In the present paper, we report the competition for the mannose-specific lectin of mononuclear phagocytes between two potential drug carriers, namely dextran and poly-alpha,beta-[N(2-hydroxyethyl)-D,L-aspartamide] (p-HEA) both modified by either alpha-D-mannose or beta-L-fucose residues, and glucose oxidase (G.O.) following intravenous coinjection into mice. Native dextran or p-HEA did not influence the plasma half-life time of G.O. On the other hand, coinjection of an excess of either alpha-D-mannosylated or beta L-fucosylated dextran of comparable sugar content did increase the circulation half-life time significantly.
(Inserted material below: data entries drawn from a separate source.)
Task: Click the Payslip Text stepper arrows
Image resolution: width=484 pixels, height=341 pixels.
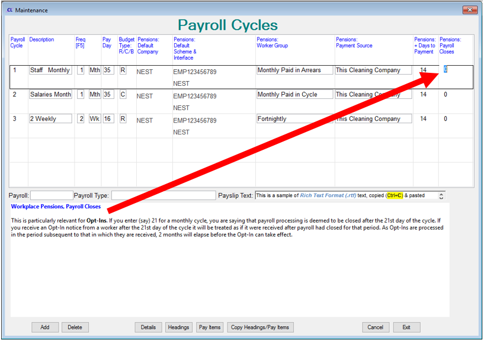Action: pos(441,195)
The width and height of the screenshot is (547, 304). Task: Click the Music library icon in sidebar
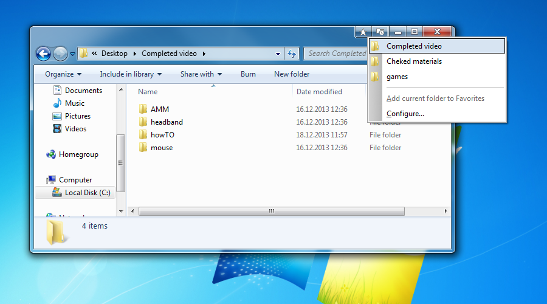click(57, 103)
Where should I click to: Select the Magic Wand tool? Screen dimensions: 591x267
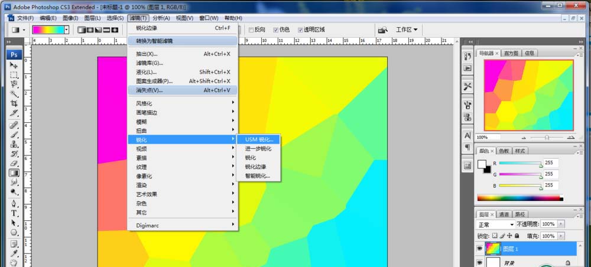[14, 95]
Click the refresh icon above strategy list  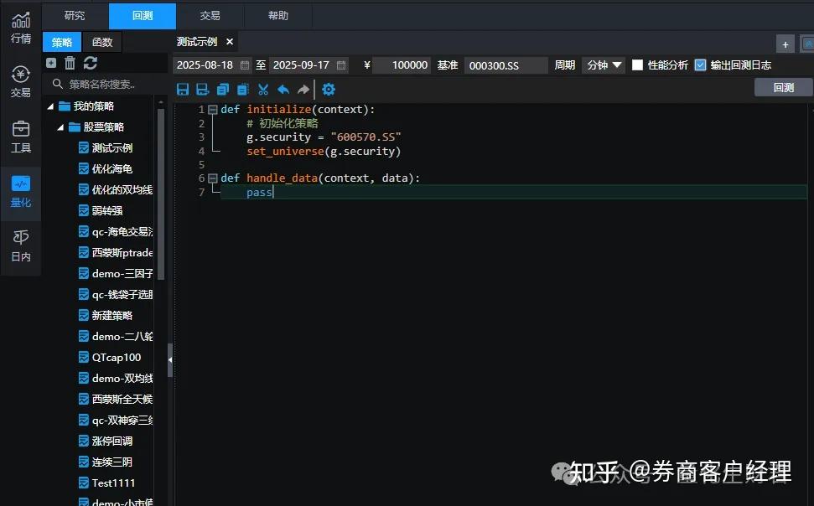pyautogui.click(x=90, y=63)
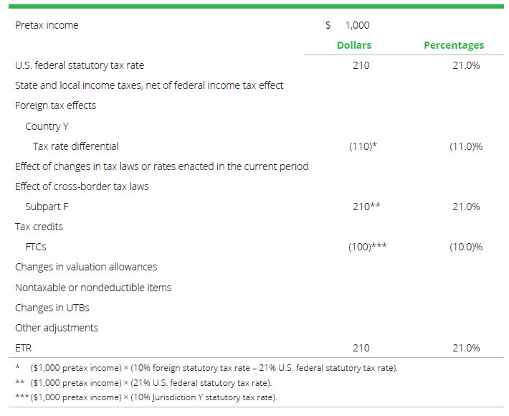
Task: Click the 210** Subpart F dollar value
Action: 366,207
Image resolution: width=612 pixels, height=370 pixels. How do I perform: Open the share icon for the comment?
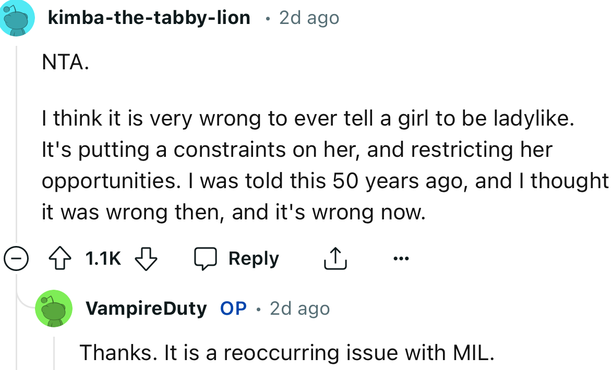point(335,257)

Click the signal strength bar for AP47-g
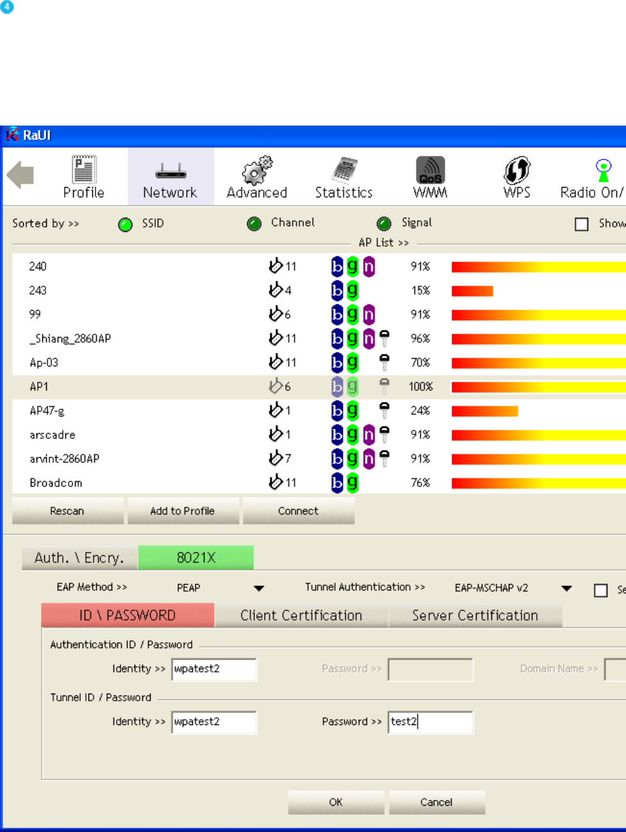[x=484, y=411]
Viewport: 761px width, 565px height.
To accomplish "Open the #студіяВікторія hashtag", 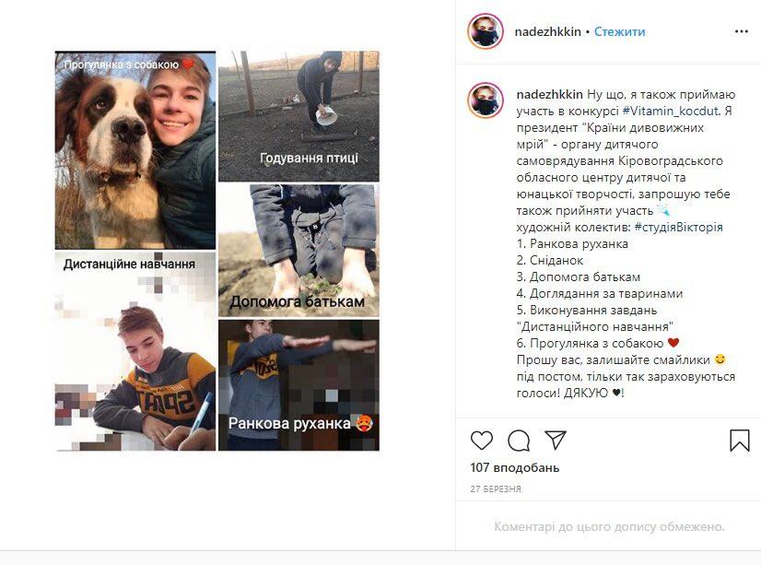I will (x=678, y=227).
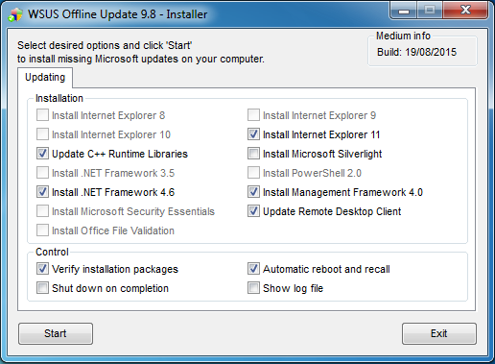Toggle Verify installation packages option

tap(42, 269)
The extent by which the T1/2 of G.O. was prolonged, depended on sugar loading and the amount of competing polymer. Comparison between beta-L-fucosylated and alpha-D-mannosylated dextran revealed a slightly more efficient receptor inhibition by mannose. The effect of the macromolecular carrier nature was clearly demonstrated by comparison between dextran and p-HEA conjugates. All glycosylated p-HEA derivatives retarded the blood clearance of G.O. less than the dextran analogues. Further competition experiments revealed a rather peculiar in vivo behaviour of modified dextrans, probably due to adsorption phenomena on blood cell membranes.